The rapid global environmental changes taking place are causing more people to be concerned with conserving water in the home. Statistics show that more than half of the water consumed in the average household is used outdoors.  Did you know a family of four uses roughly 1,000 gallons/day of water?  NASA estimated that 238 gallons of water per person, per day is used on lawns across the country.  Simple steps can be taken to use water efficiently and minimize waste in your lawn and garden.

Lawn

Homeowners love seeing lush lawns, but a lawn is a huge water consumer.  According to the Lawn Institute, turfgrass covers nearly 47 million acres in the U.S.  Here are a few ways to reduce the amount of water used on a lawn.

 

  • Match your climate and site conditions when selecting a turf mix or blend.  Consider the maintenance required, your climate, if the grass is suited for drought or shade and wear resistance.
  • Let your lawn go dormant during the summer.  Dormant grass only needs to be watered every three weeks or less if it rains.
  • Water your lawn in the morning, preferably before 10 a.m. when temperatures are cooler to minimize evaporation.

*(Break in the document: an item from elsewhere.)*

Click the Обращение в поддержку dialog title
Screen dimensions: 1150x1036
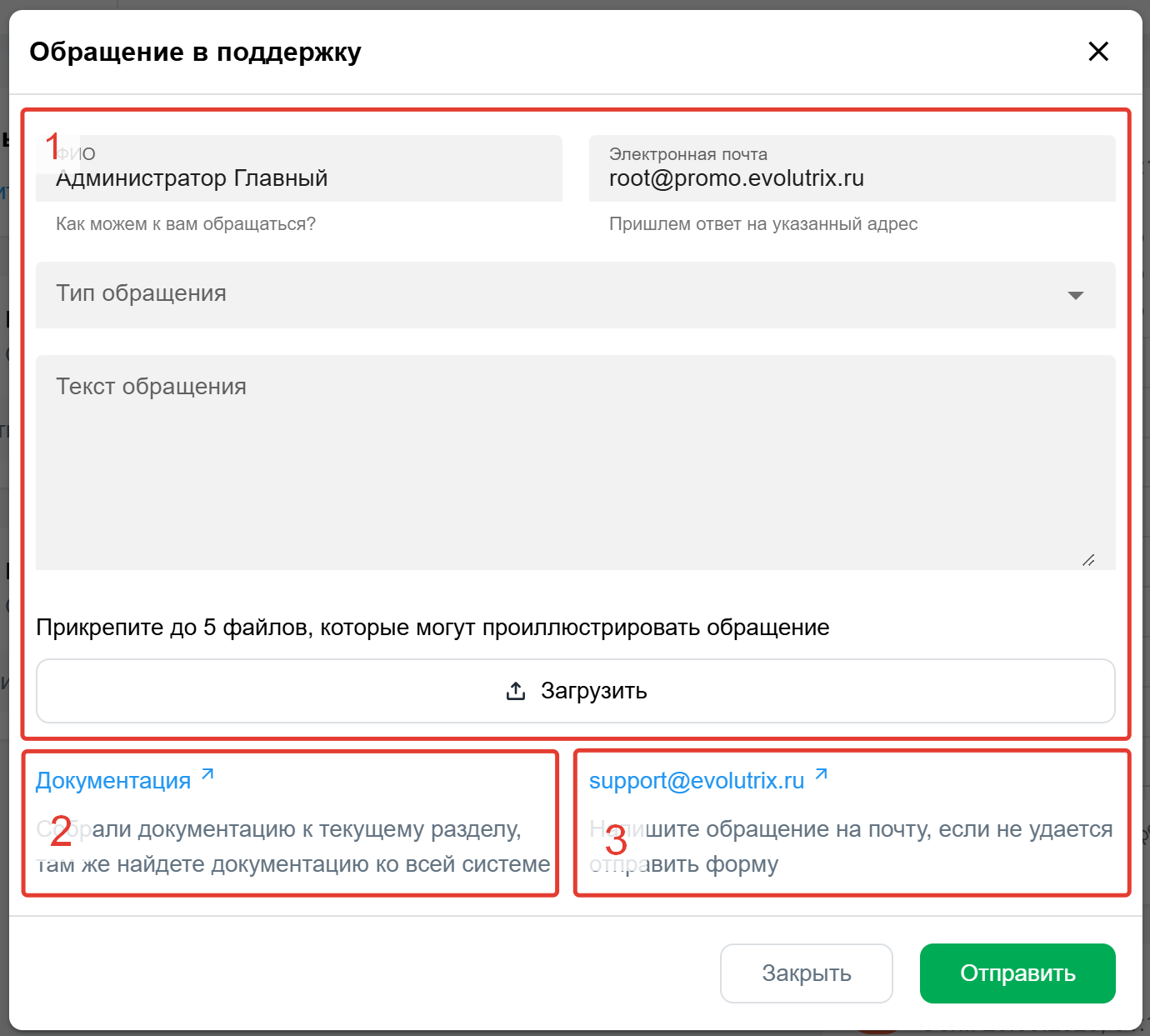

Do not water on windy days when most of the water blows away or evaporates.
  • Adjust sprinklers so only your lawn is watered and not the house, sidewalk, or street.
  • Use a rain gauge, or empty tuna can, to track rainfall on your lawn.  Then reduce your watering accordingly.
  • Use sprinklers that deliver big drops of water close to the ground. Smaller water drops and mist often evaporate before they hit the ground.

Garden

watering_smallWith our increasingly hot summers it has become more important to keep an eye on the water that gets used in the garden.  According to the Environmental Protection Agency, converting to a water-efficient landscape can reduce your outdoor water use by 20 percent to 50 percent, or as much as 10,000 gallons a year.  Here are a couple of ways to trim your water bill when it comes to the garden.

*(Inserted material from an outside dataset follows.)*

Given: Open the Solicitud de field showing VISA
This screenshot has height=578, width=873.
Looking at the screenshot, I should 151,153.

  • Choose native plants.  If you replace a water-intensive 100 square foot garden with native plants, you could save more than 500 gallons a week.  These survivors have adapted to their environment, needing less water.  Native plants tend to have deeper roots that are able to find water deep in the soil. 
  •  Group plants with the same watering needs together to avoid over watering some while under watering others.
  • Use a trowel, shovel, soil probe or your finger to examine soil moisture depth.  If the top two to three inches of soil are dry, it’s time to water.
  • Water only when necessary.  More plants die from over watering than from under watering. 
  • Collect water from your roof with a rain barrel and use it in your garden.
  • Use a drip irrigation system to ensure that a minimal amount of water is used.
  • Place ice cubes under the moss or dirt to give your plants in hanging baskets, planters and pots a drink, and help eliminate water overflow.
  • Plant in the fall when conditions are cooler and rainfall is more plentiful.